Hryts’ko Kernerenko (Ukrainian: Грицько Кернеренко, born Grigorii Borisovich Kerner; 1863–1941) was a Jewish-Ukrainian poet. He may have been the first poet of Jewish descent to write in Ukrainian, and was the first to write on the topic of Jewish-Ukrainian identity.

== Biography ==
Kernerenko was born into a wealthy Russian-speaking family in Huliaipole. Due to the quota then in place in the Russian Empire limiting restricting the number of Jews able to attend university, Kernerenko was instead sent to study agronomy at a polytechnic college in Munich. He apparently traveled through Europe and visited Austria and Italy in 1883, and upon finishing his studies returned to Huliaipole to become a manager of his own estate.

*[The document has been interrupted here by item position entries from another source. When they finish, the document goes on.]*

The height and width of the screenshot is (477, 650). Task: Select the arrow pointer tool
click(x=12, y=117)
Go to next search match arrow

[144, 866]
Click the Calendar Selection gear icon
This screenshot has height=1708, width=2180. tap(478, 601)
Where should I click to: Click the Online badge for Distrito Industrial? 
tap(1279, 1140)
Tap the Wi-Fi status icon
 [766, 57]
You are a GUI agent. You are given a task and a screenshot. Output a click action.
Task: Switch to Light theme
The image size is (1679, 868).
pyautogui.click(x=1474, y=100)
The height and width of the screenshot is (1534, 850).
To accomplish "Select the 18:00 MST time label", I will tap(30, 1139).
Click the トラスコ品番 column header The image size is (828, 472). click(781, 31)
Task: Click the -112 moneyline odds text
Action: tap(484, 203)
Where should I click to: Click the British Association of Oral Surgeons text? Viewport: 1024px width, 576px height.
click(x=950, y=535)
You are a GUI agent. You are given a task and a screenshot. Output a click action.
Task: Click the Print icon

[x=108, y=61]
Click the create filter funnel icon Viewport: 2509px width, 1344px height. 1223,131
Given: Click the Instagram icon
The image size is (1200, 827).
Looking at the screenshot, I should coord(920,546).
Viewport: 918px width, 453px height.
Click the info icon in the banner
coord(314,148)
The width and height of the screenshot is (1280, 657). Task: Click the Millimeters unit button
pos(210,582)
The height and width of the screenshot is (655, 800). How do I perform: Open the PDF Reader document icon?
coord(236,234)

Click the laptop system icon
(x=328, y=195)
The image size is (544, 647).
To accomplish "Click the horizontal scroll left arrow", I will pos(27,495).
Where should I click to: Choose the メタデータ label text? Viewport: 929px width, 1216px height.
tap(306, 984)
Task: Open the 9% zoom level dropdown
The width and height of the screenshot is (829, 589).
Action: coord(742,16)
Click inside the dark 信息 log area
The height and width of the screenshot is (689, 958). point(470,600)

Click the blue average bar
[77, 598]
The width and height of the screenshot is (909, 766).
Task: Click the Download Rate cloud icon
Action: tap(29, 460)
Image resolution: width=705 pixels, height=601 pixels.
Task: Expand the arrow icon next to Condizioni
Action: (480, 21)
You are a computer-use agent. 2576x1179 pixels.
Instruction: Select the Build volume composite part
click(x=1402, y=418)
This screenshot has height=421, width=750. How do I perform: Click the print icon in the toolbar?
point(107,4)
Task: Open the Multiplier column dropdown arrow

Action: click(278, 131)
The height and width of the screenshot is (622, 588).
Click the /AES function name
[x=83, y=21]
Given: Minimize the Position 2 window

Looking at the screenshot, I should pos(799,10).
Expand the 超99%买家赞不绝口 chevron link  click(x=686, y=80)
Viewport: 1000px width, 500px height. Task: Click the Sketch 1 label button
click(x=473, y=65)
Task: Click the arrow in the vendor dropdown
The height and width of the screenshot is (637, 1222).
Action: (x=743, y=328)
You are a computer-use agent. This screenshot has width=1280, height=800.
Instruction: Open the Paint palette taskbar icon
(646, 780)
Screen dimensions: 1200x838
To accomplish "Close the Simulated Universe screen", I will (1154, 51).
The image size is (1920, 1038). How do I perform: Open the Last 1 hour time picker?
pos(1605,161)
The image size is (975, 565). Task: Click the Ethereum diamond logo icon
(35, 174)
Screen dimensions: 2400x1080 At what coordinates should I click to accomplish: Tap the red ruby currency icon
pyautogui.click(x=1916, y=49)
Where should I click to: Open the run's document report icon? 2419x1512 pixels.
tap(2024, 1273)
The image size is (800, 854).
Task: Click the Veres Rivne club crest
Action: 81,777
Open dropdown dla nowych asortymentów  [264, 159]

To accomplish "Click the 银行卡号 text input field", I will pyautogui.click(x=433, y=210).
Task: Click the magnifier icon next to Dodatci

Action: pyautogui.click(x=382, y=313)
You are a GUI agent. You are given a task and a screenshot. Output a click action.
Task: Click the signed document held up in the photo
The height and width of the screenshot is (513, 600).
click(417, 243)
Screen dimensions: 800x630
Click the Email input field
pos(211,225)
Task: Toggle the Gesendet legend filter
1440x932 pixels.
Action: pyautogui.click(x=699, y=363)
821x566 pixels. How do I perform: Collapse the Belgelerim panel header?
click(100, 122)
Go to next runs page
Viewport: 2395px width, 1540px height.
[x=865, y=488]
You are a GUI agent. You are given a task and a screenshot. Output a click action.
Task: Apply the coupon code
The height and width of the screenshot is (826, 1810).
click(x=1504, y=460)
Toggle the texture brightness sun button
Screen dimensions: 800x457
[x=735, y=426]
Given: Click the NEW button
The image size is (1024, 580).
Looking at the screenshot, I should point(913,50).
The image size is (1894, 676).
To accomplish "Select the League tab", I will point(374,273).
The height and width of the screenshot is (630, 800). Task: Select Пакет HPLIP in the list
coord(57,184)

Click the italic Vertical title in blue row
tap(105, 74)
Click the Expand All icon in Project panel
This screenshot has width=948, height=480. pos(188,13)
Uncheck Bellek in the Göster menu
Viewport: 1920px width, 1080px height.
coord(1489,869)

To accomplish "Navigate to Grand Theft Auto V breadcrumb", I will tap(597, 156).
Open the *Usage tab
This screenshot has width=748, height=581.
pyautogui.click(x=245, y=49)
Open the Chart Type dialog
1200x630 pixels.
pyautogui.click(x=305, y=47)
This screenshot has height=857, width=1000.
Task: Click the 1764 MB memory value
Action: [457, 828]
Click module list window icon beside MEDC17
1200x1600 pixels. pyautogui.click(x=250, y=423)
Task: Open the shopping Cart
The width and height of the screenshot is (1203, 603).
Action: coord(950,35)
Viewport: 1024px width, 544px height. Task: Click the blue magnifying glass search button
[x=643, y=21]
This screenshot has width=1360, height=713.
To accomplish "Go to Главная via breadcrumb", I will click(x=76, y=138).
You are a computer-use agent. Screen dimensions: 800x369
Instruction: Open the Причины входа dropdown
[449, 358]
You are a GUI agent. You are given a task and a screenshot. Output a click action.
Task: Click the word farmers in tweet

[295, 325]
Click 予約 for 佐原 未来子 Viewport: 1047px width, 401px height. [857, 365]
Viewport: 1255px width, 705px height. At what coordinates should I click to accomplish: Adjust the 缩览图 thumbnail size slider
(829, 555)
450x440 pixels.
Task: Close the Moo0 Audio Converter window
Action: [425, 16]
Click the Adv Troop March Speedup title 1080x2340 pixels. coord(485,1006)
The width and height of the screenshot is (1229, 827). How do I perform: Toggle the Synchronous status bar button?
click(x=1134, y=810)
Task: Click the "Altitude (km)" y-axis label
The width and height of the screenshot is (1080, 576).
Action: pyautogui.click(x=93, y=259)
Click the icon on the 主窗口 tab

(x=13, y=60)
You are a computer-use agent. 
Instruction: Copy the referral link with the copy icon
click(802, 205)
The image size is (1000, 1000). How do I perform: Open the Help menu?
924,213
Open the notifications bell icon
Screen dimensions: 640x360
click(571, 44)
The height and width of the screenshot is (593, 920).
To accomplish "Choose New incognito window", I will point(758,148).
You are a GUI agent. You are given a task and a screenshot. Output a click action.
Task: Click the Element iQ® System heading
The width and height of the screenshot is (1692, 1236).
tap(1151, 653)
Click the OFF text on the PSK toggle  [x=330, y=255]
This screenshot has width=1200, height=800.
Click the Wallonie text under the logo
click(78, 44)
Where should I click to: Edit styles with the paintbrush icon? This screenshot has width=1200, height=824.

He began publishing poems in Literaturno-Naukovyi Vistnyk ("Literary Scientific Herald," the most important Ukrainian periodical of the time) and other magazines in the 1880s. His poems were widely anthologized.

Kernerenko published four books of poetry, as well as short stories and plays. He also translated works by Sholem Aleichem, Shimen Frug, Semyon Nadson, Heinrich Heine, and Alexander Pushkin into Ukrainian.

Many of Kernerenko's poems center on feelings of love and loneliness but he also wrote on Ukrainian national themes. After 1900 he began writing poems with Jewish subject matter and expressing support for Zionism.

He married Rebecca Gordskoff and had three sons: Yakov, Victor, and Emile. Records are scarce, but the family appears to have left Ukraine for Turkey after the Russian Revolution, subsequently moving on to France. Kernerenko died in Paris in 1941.

==Sources==
- Shandrij, Myroslav. "The Jewish Voice in Ukrainian Literature" The Ukrainian Quarterly, Vol. LXII, No. 1, Spring 2006.